Após a Assembleia Legislativa analisar e aprovar em tempo recorde a lei que garante o direito a segurança paga pelo estado aos ex-governadores que permaneceram mais de dois anos no cargo, os três principais beneficiados disseram que não necessitam de segurança particular e abriram mão do benefício.

A norma prevê uma equipe composta por quatro militares para cada ex-gestor pelo período de quatro anos.

O primeiro a se manifestar contrário ao benefício foi o atual prefeito de Paraíso do Tocantins e ex-governador Moisés Avelino. Ele destacou que não precisa da equipe e abriu mão da benesse.

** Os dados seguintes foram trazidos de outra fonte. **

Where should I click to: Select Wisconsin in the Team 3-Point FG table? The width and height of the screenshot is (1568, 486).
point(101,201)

Por meio de nota enviada a imprensa, Marcelo Miranda também anunciou que abriria mão do benefício. “Respeito a decisão dos deputados estaduais, que resultou na aprovação do projeto de lei. No entanto, embora viesse a ser um dos contemplados, abro mão desse benefício”, diz o ex-gestor.

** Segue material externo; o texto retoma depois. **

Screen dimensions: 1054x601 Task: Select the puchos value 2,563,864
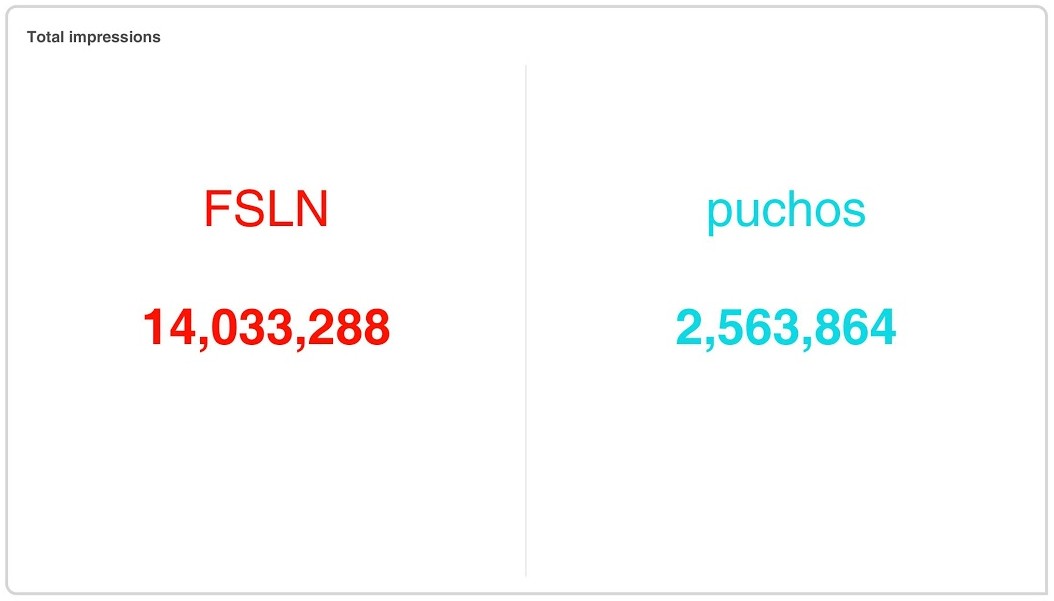point(786,327)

Também foi por meio de nota que o ex-governador Siqueira Campos (DEM) criticou a aprovação do projeto que chamou de descabido e oneroso. “Acho que é descabido, onera o estado. O povo é quem precisa de todos os benefícios do mundo. Agradeço, mas não concordo”, disparou Siqueira.

A Lei, que entrou na Assembleia por iniciativa do Governo do Tocantins, já foi sancionada e o benefício já pode ser usufruído pelos ex-governadores.

Carlos Gaguim, Raimundo Boi e Sandoval Cardoso não foram contemplados pela normativa.